A drop of sweat splashed from the vampire’s brow onto the lip of the fountain. The sun baked it away almost at once.

‘Surely you’re not that bad at swordplay, little princeling.’

Gabriel took a clumsy step closer. Another.

‘Tell me your name,’ Gabriel breathed.

The vampire crooked him a smile that was pure sin.

Cassius.’

Something in Gabriel’s stomach grew warm at the sound of that name, the perfect shape of those lips. Almost without realising it, he took a third step.

‘Why spare me?’ Gabriel asked, once more.

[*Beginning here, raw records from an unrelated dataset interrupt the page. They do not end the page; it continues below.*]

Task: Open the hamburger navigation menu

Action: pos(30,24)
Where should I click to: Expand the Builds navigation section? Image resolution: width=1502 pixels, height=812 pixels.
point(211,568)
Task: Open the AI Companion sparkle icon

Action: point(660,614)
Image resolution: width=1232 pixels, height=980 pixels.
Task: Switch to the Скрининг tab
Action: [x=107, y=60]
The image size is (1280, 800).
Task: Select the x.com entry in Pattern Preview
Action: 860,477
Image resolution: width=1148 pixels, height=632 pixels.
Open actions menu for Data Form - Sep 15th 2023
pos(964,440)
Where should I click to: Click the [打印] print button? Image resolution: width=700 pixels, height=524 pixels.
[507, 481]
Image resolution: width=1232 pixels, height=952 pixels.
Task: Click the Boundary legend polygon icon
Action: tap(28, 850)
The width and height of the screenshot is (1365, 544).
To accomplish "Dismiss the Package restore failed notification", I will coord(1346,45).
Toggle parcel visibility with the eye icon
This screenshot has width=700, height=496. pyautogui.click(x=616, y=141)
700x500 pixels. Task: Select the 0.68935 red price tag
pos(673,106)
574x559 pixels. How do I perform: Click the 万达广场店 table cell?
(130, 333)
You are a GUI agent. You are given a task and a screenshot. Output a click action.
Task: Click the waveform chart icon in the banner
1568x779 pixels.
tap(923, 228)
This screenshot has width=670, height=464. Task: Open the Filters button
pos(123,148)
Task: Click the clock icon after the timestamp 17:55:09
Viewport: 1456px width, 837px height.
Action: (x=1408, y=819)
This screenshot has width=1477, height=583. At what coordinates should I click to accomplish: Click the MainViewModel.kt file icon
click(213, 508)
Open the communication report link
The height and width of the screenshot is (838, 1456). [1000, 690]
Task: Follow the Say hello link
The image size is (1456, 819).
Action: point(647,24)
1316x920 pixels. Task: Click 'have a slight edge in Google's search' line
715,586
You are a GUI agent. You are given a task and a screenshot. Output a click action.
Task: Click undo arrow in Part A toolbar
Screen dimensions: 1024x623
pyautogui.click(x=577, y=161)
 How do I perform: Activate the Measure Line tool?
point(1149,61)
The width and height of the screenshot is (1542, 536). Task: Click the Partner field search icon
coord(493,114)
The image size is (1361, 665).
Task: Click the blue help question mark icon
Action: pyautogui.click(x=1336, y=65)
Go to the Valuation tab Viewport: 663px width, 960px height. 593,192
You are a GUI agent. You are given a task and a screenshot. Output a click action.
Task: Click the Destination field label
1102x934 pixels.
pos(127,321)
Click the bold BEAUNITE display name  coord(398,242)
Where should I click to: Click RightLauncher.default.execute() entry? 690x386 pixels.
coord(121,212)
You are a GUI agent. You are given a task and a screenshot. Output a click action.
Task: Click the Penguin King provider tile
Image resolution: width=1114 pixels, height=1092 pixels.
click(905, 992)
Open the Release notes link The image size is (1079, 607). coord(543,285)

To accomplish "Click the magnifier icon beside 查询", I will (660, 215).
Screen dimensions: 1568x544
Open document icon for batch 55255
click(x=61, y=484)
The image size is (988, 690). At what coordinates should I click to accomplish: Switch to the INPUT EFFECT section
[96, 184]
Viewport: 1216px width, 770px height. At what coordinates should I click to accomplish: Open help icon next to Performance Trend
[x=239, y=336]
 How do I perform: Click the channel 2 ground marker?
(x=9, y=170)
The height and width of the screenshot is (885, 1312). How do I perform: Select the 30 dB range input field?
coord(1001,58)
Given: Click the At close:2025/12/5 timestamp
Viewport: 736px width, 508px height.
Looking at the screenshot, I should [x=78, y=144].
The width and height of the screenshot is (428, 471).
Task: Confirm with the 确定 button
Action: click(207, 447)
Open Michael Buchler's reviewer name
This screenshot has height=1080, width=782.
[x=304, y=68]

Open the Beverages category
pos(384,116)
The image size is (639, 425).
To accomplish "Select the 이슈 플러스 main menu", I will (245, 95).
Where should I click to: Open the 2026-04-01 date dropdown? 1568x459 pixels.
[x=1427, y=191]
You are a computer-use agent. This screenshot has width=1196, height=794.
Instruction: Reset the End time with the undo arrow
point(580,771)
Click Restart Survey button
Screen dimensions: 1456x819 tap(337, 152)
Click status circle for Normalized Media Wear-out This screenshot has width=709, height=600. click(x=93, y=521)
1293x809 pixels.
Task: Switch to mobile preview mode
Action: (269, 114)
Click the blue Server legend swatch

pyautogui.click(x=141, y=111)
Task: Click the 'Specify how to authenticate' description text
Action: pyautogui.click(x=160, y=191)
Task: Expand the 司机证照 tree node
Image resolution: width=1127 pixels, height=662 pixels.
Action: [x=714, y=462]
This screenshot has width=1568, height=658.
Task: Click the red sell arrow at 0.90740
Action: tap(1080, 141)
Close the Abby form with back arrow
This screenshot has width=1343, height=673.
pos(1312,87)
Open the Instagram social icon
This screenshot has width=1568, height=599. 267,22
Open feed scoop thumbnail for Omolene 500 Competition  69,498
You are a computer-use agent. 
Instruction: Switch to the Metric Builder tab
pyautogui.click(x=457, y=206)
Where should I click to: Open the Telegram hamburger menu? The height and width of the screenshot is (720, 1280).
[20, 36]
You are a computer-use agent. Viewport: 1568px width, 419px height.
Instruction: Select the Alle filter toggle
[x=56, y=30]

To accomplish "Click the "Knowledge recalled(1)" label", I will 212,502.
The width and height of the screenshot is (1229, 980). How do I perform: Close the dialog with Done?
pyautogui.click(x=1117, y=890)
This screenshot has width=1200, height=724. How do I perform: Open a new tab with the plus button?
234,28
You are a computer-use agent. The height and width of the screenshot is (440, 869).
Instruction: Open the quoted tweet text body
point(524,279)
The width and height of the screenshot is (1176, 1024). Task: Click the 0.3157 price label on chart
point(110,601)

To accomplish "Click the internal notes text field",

‘Perhaps I’m waiting for the castle’s glorious excess to fatten you up. Perhaps I want your blood to grow thick and rich on a steady diet of suckling pig, and lamb slow-cooked in red wine. Perhaps I want you luscious with cream and candied fruits, so your veins burst in my mouth like melted chocolate.’

Suddenly, he was on him in a burst of speed; one moment, Cassius lay slumped over the lip of the pool, the next, he had darted forward until he and Gabriel stood face to face, the chains straining against the sunken peg behind him.

Fear had Gabriel rooted to the spot. He couldn’t have run even if he’d wanted to. Before him, Cassius’s eyes gleamed quicksilver.

‘But that’s not you, is it?’ he crooned, his voice low and tempting in the quiet space between them. ‘You are not one for Prince Sameon’s balls and banquets. You prefer simple fare, lean meat to build muscle. Your lot is the training ring, your build that of a warrior.’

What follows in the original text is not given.